Task directions: Repeat the line that contains "Trang chủ (120, 24)" exactly, along with each following line up to and including the last line of the entries.

Data shown:

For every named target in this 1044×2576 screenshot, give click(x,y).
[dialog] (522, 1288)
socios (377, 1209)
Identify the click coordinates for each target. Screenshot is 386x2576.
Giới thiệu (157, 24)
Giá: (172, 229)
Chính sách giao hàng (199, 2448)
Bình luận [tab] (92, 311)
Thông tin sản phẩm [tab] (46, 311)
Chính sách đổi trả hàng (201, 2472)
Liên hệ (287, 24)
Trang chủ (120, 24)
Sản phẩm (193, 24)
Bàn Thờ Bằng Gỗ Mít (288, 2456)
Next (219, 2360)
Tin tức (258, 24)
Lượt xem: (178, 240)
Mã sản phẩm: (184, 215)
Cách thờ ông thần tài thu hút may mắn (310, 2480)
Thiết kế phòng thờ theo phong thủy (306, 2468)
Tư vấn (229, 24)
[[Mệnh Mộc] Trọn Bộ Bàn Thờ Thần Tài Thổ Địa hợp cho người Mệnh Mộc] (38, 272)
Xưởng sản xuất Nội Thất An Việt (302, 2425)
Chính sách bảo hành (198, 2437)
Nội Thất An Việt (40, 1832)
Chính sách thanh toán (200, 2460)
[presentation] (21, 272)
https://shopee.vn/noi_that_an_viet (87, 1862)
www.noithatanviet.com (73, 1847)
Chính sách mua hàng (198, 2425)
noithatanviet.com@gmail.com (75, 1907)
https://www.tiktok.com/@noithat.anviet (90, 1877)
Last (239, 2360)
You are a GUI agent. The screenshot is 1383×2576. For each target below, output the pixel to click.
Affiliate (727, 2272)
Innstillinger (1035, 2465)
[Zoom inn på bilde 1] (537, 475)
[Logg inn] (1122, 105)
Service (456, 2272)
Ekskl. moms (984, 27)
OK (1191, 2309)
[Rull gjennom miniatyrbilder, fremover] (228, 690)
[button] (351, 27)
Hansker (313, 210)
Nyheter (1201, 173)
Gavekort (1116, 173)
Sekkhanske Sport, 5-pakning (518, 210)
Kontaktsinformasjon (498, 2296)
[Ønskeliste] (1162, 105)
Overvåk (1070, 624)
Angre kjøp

Response:
Trang chủ (120, 24)
Sản phẩm (193, 24)
Bàn Thờ Bằng Gỗ Mít (288, 2456)
Next (219, 2360)
Tin tức (258, 24)
Lượt xem: (178, 240)
Mã sản phẩm: (184, 215)
Cách thờ ông thần tài thu hút may mắn (310, 2480)
Thiết kế phòng thờ theo phong thủy (306, 2468)
Tư vấn (229, 24)
[[Mệnh Mộc] Trọn Bộ Bàn Thờ Thần Tài Thổ Địa hợp cho người Mệnh Mộc] (38, 272)
Xưởng sản xuất Nội Thất An Việt (302, 2425)
Chính sách bảo hành (198, 2437)
Nội Thất An Việt (40, 1832)
Chính sách thanh toán (200, 2460)
[presentation] (21, 272)
https://shopee.vn/noi_that_an_viet (87, 1862)
www.noithatanviet.com (73, 1847)
Chính sách mua hàng (198, 2425)
noithatanviet.com@gmail.com (75, 1907)
https://www.tiktok.com/@noithat.anviet (90, 1877)
Last (239, 2360)
You are a GUI agent. The screenshot is 1383×2576. For each target below, output the pixel to click.
Affiliate (727, 2272)
Innstillinger (1035, 2465)
[Zoom inn på bilde 1] (537, 475)
[Logg inn] (1122, 105)
Service (456, 2272)
Ekskl. moms (984, 27)
OK (1191, 2309)
[Rull gjennom miniatyrbilder, fremover] (228, 690)
[button] (351, 27)
Hansker (313, 210)
Nyheter (1201, 173)
Gavekort (1116, 173)
Sekkhanske Sport, 5-pakning (518, 210)
Kontaktsinformasjon (498, 2296)
[Ønskeliste] (1162, 105)
Overvåk (1070, 624)
Angre kjøp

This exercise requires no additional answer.